Interfacing Private Law Lecture Series with Martijn Hesselink (EUI)
This lecture is in collaboration with Sustainable Global Economic Law (SGEL)
About the speaker
Martijn W Hesselink (Delft, 1968) obtained his law degrees at the University of Amsterdam and the Université Panthéon-Assas in 1992. He received his doctor's degree (cum laude) from the University of Utrecht in 1999. In the same year, he was appointed Professor of private law at the University of Amsterdam. Between 1999 and 2005 he was Director of the Amsterdam Institute for Private Law. In 2006 his chair was converted, at his request, into European Private Law. In the same year, he became the Director of the newly founded Centre for the Study of European Contract Law.

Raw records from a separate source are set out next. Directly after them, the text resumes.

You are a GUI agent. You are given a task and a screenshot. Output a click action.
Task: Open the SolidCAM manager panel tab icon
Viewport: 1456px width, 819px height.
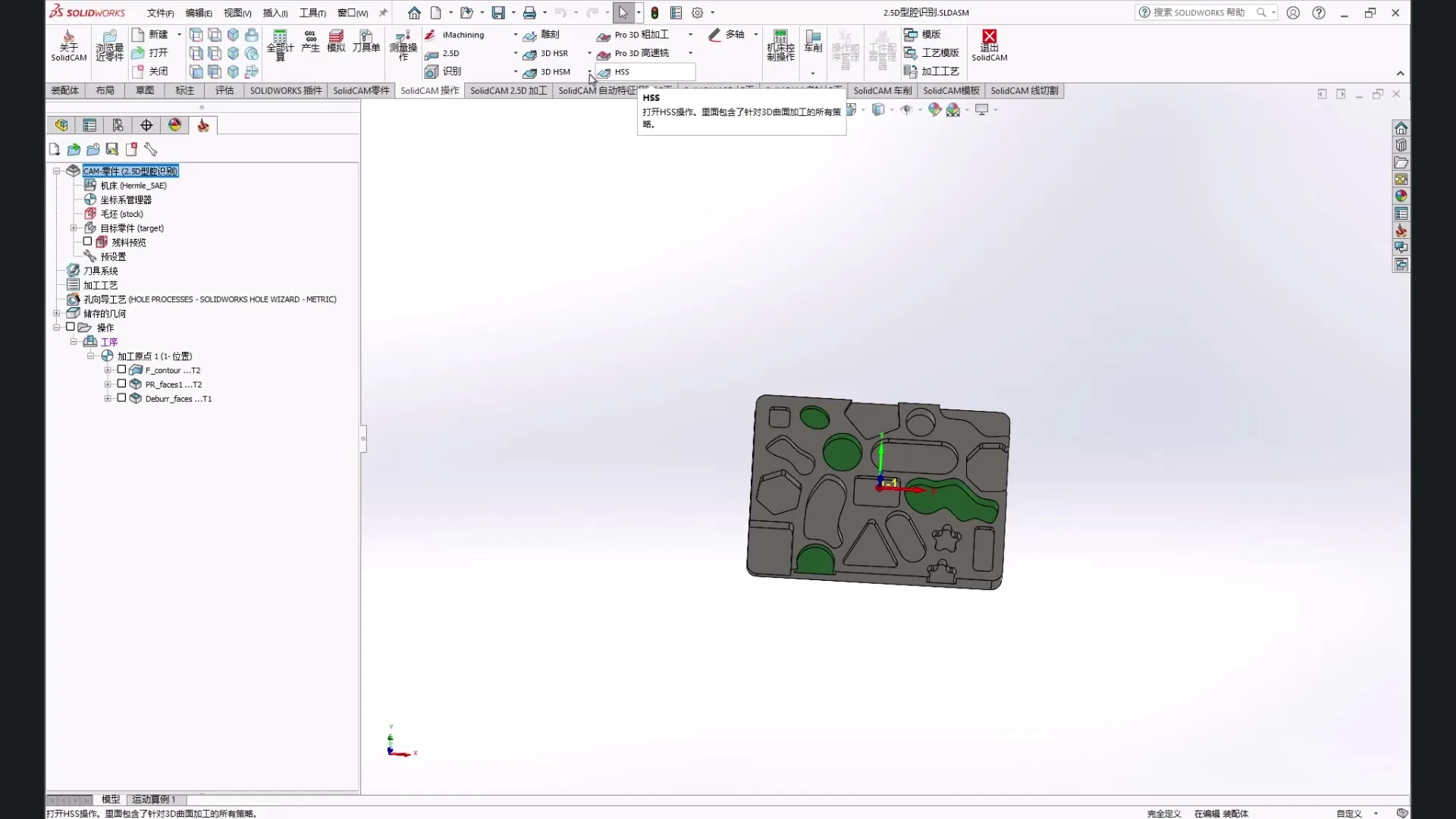coord(203,125)
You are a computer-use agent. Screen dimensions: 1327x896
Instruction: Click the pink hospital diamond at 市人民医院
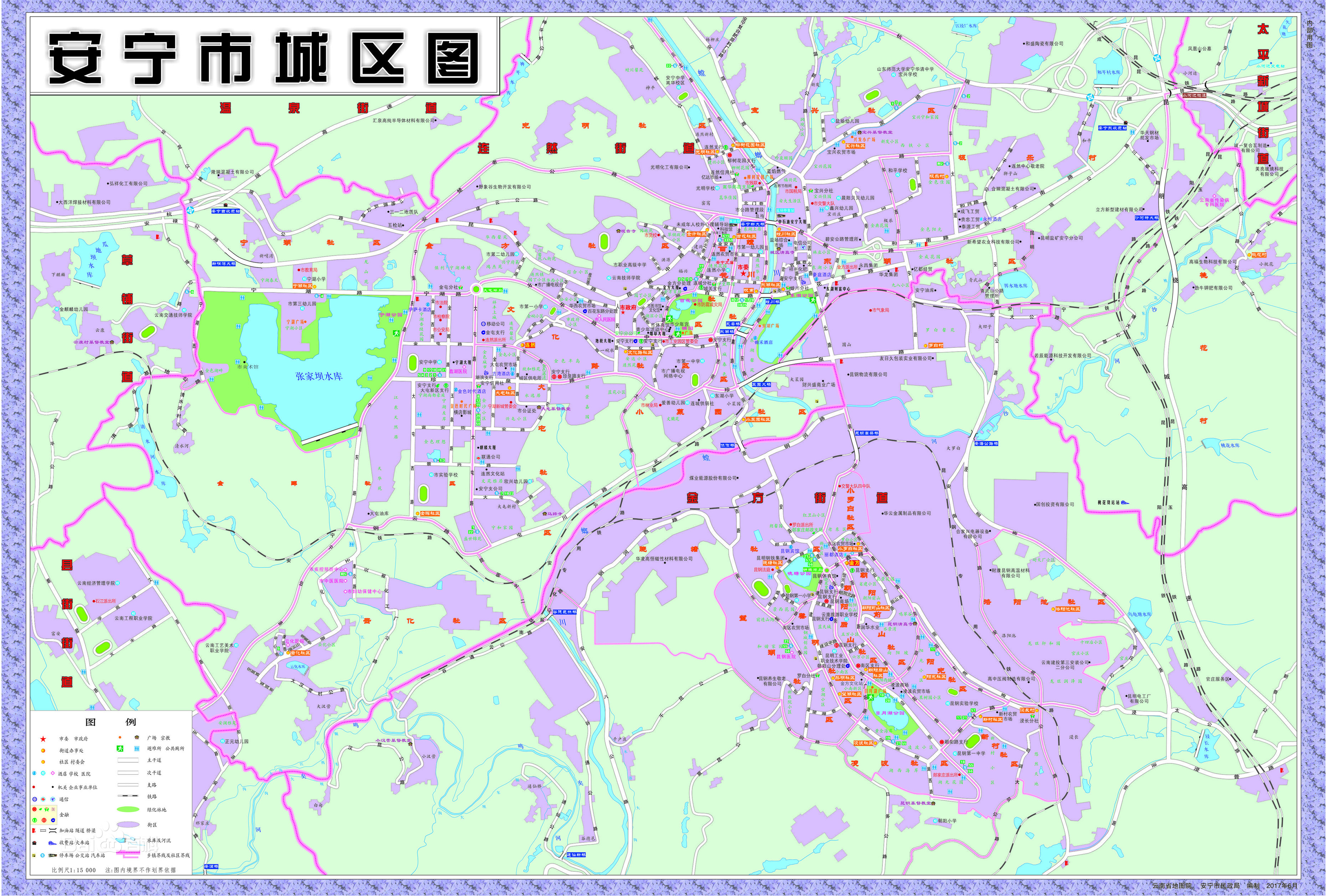(600, 316)
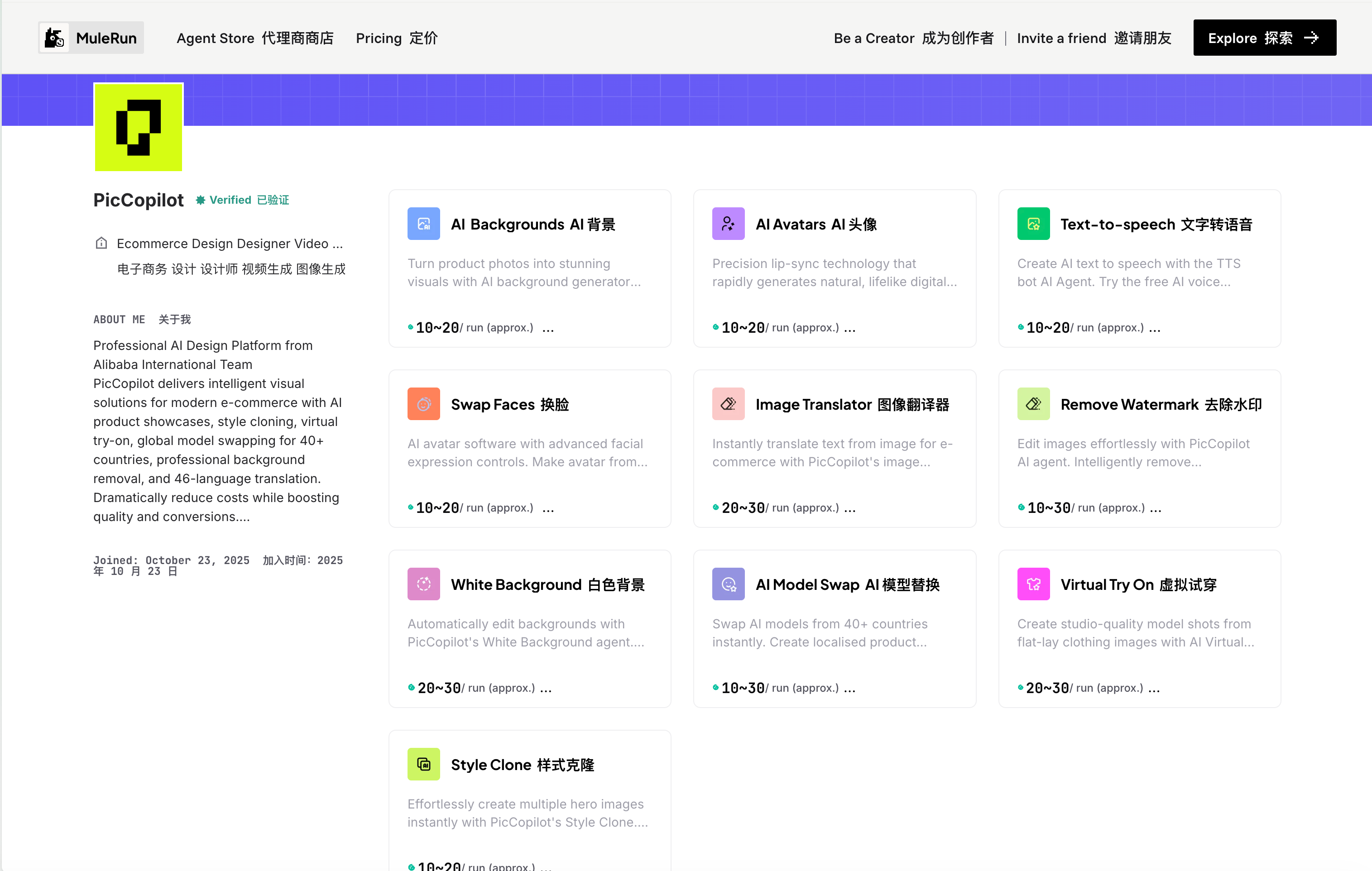The image size is (1372, 871).
Task: Follow the Invite a friend link
Action: pos(1094,38)

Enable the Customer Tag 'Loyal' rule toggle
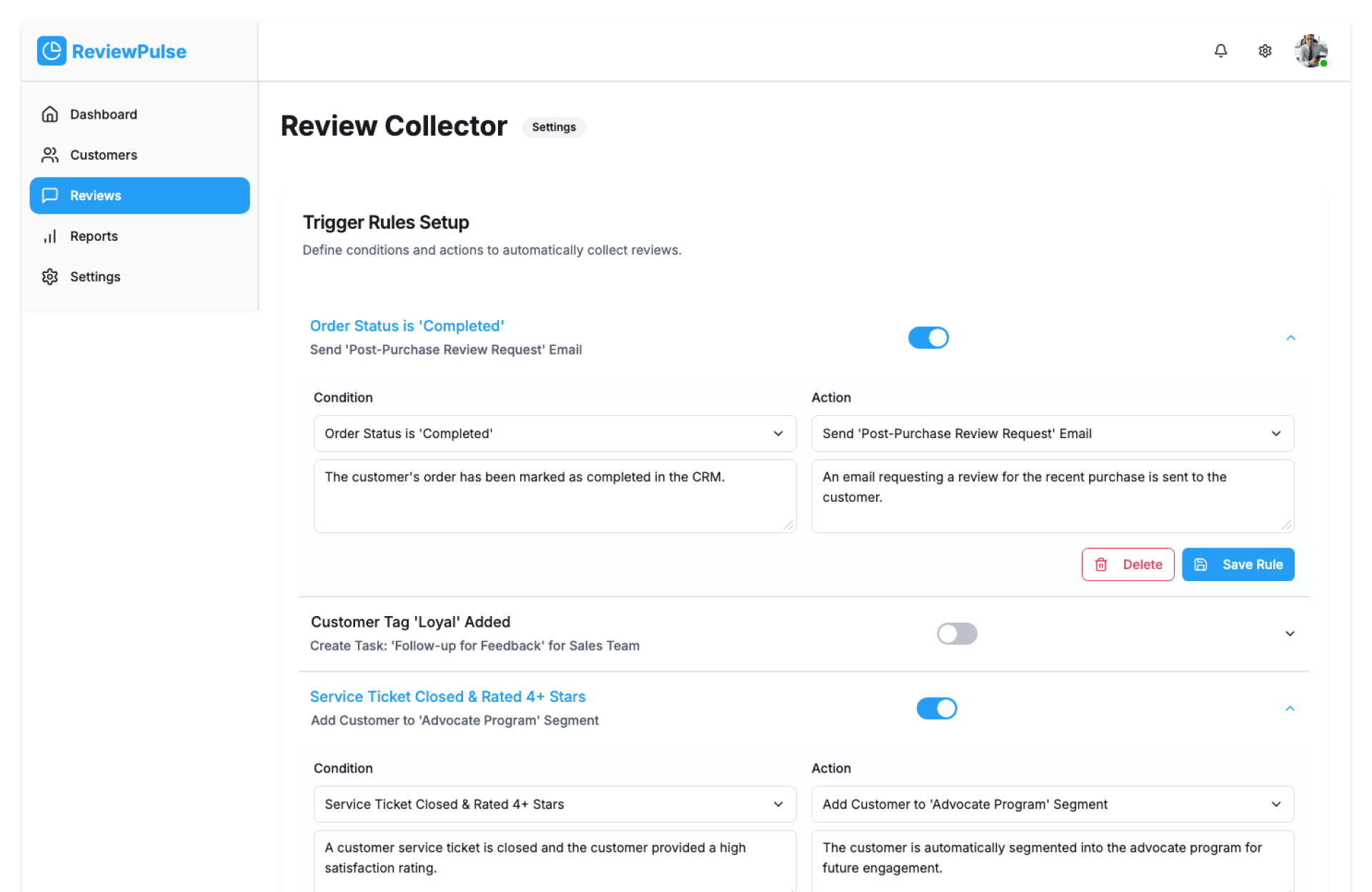pyautogui.click(x=957, y=633)
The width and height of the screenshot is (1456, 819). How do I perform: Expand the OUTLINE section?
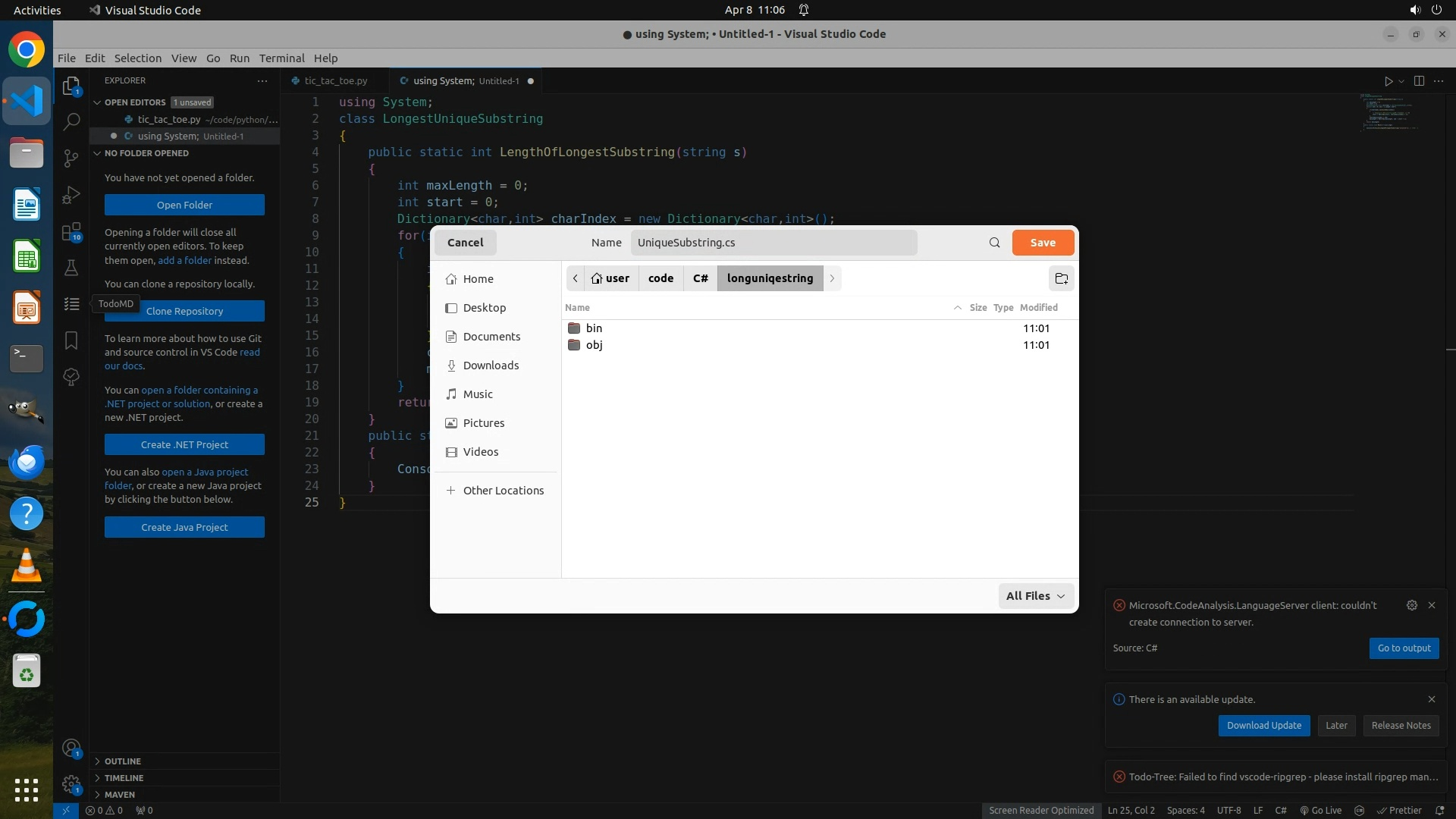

He has published on a variety of subjects in the fields of European private law and private law theory. Moreover, he has been a member of several international research groups and projects including the Study Group on a European Civil Code, the Social Justice Group and the Common Core Project. He is a founding editor of the European Review of Contract Law. Between 2010 and 2013 he served as a member of the European Commission's expert group on European contract law. In addition, he wrote numerous studies, reports and briefing notes on matters of contract law and consumer law for the Legal Affairs Committee of the European Parliament. Since 2001, he has been an honorary justice at the Court of Appeal of Amsterdam. He has been a visiting professor at several universities, including Université René Descartes (2000), Università degli studi Roma Tre (2003, 2007), Católica Global School of Law (2010-present), Université Panthéon-Sorbonne (2010) and Sciences Po (2011, 2016-present). In 2016, he was elected a Visiting Research Fellow at the Institute for European and Comparative Law at the University of Oxford.
Abstract
Prefigurative practices aim to foreshadow the more just society a radical political transformation would bring. So far, there has been little attention for the possibility of prefigurative legal practices. Perhaps the assumption is that prefigurative law is a contradiction in terms. Given the law’s structural complicity in social oppression, marginalisation, and exploitation, how can it ever be part of the solution? The idea of a prefigurative EU law may seem even more absurd. The EU and its laws are deeply entangled with capitalism, racism, imperialism, and premature deaths at its borders. Surely, EU law is beyond repair? But is it? This article suggests the opposite. It argues that a radically different EU law could become a source of hope for a society without structural oppression and marginalisation. Most concretely, it proposes to occupy the European Commission’s recent plans for a 28th legal regime. To this end, it shows how the Commission’s idea of a deregulatory sandbox could be turned into a prefigurative proposal, foreshadowing the legal non-regime for a radically horizontal European society without borders.